> [Page extract]
Most economic projections expect a dismal first half of the year for the U.S. economy with job losses mounting, a contracting industrial sector and weak consumer spending. The positive influence of an accommodative monetary policy combined with an expected fiscal stimulus package to be implemented sometime in February will likely impact the economy in the second half of the year. So the housing sector faces a serious challenge during the first half of this year.

Have We Hit Bottom?

The trillion dollar question is, has the housing sector already hit bottom for home sales or can it go lower due to the economic downturn? Over a year ago it was a contracting housing sector that led to an economic downturn; now the roles are reversed. A slumping economy is, in turn, keeping households from buying homes. Many households just do not have the financial wherewithal to purchase big ticket items like homes and automobiles. Household wealth is down considerably and millions of people are losing their jobs. There were two million job losses last year and an equal amount of losses are expected this year. Confidence has plummeted to all-time lows and businesses are cutting prices and production.

Existing home sales are now at a cyclical low registering 4.49 million annualized sales in December. Similarly, new home sales hit a cyclical low of 410,000 annualized sales in December. If the economy continues to contract and continues to shed jobs at the current pace, it is likely that home sales have not yet hit bottom. In a previous commentary, we estimated that it is possible – in today’s tighter credit underwriting environment which has essentially eliminated the Alt A and subprime mortgage products – for existing home sales to bottom out at about 4.21 million homes annualized. That was an academic exercise but given the state of the economy, may not be too far off from the current 4.49 million levels.

> [Data supplied]
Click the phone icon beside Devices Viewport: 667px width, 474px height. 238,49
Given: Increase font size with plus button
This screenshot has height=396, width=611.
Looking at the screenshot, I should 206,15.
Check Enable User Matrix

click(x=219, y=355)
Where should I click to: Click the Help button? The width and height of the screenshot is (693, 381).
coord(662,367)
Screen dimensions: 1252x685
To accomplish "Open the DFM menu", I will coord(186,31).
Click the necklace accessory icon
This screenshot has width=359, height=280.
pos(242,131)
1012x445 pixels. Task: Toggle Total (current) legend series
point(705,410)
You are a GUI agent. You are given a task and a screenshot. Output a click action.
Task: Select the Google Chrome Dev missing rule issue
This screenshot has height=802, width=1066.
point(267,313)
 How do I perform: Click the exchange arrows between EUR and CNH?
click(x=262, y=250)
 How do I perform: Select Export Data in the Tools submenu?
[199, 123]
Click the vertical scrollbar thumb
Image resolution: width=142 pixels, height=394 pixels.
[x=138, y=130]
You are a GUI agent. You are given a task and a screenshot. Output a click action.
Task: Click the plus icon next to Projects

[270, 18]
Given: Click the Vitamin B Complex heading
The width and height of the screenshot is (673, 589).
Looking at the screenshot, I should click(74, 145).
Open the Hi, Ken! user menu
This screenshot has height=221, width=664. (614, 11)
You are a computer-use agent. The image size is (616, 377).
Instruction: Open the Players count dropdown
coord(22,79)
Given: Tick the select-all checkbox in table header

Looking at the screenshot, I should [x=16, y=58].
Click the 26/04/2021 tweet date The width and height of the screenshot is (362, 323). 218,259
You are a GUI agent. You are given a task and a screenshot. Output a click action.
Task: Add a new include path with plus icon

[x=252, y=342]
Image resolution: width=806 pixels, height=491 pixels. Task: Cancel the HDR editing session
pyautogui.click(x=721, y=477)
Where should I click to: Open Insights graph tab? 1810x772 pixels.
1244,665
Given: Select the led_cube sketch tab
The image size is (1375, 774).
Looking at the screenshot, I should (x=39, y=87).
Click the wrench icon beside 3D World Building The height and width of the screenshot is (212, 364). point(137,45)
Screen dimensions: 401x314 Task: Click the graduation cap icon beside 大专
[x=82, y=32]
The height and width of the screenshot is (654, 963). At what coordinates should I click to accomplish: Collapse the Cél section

> [Set tasks]
#1 Answer these questions from the housing outlook passage, one line each:
(a) In what month is the fiscal stimulus package expected to be put in place?
(b) How many job losses were there last year?
(c) What annualized figure did new home sales hit in December?
#2 Write the next part of the housing outlook passage, picking up after its last sentence.

> [Answers per task]
#1
(a) February
(b) Two million
(c) 410,000

#2
Housing is Poised to Recover

If there is any good news in all of this it is that the housing sector is poised to recover when the economy turns the corner. According to the National Association of Realtors’ affordability index, affordability is at the highest level since 1973. Home values have dropped by over 20 percent as measured by the Case Shiller 20 city home price index and mortgage rates are at historical lows. Over the past several months it has been clear that there is some pent-up demand for purchasing homes because of improved affordability conditions. Mortgage applications to purchase homes have increased in response to lower mortgage rates, only for a meaningful number of households to be denied a mortgage loan because of tighter underwriting standards. The fallout rate on mortgage applications is currently at cyclical highs.

Given the current projections for a sluggish economy, it is likely that both new and existing home sales will hover near their cyclical lows during the first half of this year. Demand for home buying will be constrained by job losses, decreased wealth and income, lack of confidence, and postponed purchases due to the anticipation of falling prices. The supply of homes is likely to hover at or near double-digit levels because of an increasing number of foreclosure properties adding to inventory.

Second Half Recovery?

On a positive note, sometime during the second half of this year, foreclosure numbers are likely to come down if government rescue programs prove effective, and the demand for home purchases is likely to increase if the recession shows signs of recovery, resulting in the beginnings of a long awaited housing recovery. Fingers and toes crossed.


This past week’s economic and housing releases continued to exhibit weakness in the economy and real estate markets. Jobless claims for the week ending January 17 rose 62,000 to 589,000. This increase takes the level of jobless claims back to the high levels before the holidays. Claims are now at levels that reflect severe labor conditions. Housing starts and housing permits both fell in December to their lowest levels since World War II. Starts were down 15.5 percent in December to 550,000 while permits were down 10.7 percent to 549,000. The dramatic declines in new residential construction activity reflect a severe downturn in the building industry with no good news yet in sight.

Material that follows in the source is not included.